Richard Robinson sleeps on the street, having made his way down to this quirky island city in September with just a guitar, the clothes on his back and some stories.
"People see me singing or something, and they laugh and give me some money or something," said Robinson, 35. "People like me for some reason."
Robinson is caught in Key West's campaign to rid itself of about 2,000 homeless people. City commissioners have created a no-panhandling zone in its tourist-heavy downtown district, meaning those caught sleeping in storefronts or begging for change can get up to 60 days in jail and a $500 fine.
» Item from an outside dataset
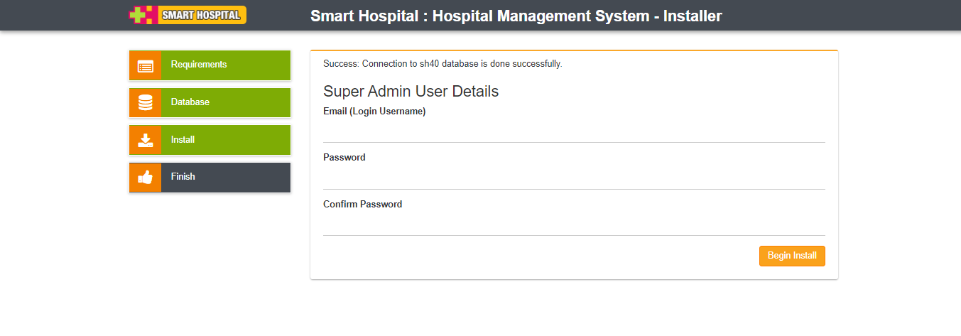961x336 pixels.
Task: Click the Password field label
Action: [x=344, y=158]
Opponents say the law discriminates against the poor and violates constitutional guarantees of free speech and assembly rights. But many city officials say the change is necessary, maintaining that the homeless problem hurts local businesses and scares off tourists.
Homelessness has long been a problem in this city of 26,000, where well-paying jobs and affordable housing are in short supply. The homeless are attracted to the southernmost point in the continental United States because of its warm weather and tourists with loose cash who wander Duval Street, the main drag.
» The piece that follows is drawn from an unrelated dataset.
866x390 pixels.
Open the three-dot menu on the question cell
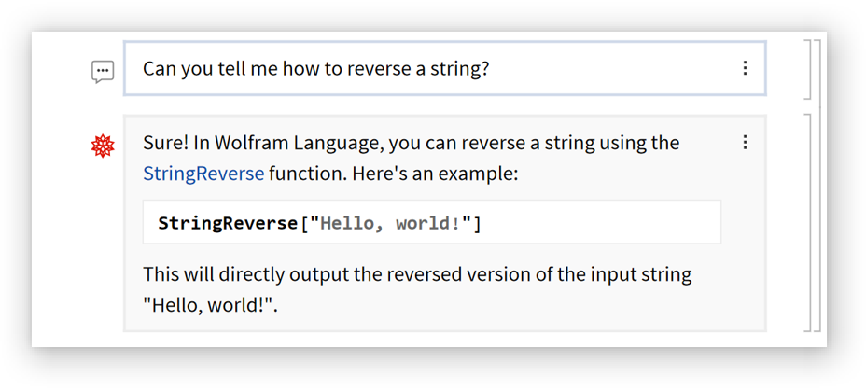745,68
"We've always had panhandlers on Duval since I can remember -- just not as aggressive," said Commissioner Jerry Anthony, who voted for the measure.
The Key West law is part of a national trend of new anti-panhandling laws. Ordinances calling for panhandlers to be arrested and fined have been passed in Providence, R.I.; Fresno, Calif.; Huntington, W.Va.; Eugene, Ore.; and Las Cruces, N.M.
Key West, widely known as the longtime home of Ernest Hemingway, attracts many tourists with its laid-back image.
The city is known for its tolerance. It has a large gay population and is a popular destination for gay tourists. An anti-discrimination ordinance stands out from those in most cities because it includes protections for transgender people.
The city's reputation is the source of its "One Human Family" slogan.
" 'One Human Family' does not include criminals or people who don't want to earn their way in society," said Tom Oosterhoudt, a city commissioner who sponsored the no-panhandling measure. "The fact is, people that own businesses and own houses also have rights."
Key West essentially banned homeless people from an area that includes the famous Duval Street bars Sloppy Joe's and Hog's Breath, several hotels and restaurants, and the main stop for a popular tourist train.
Many tourists said the homeless aren't such a nuisance, and some are sympathetic.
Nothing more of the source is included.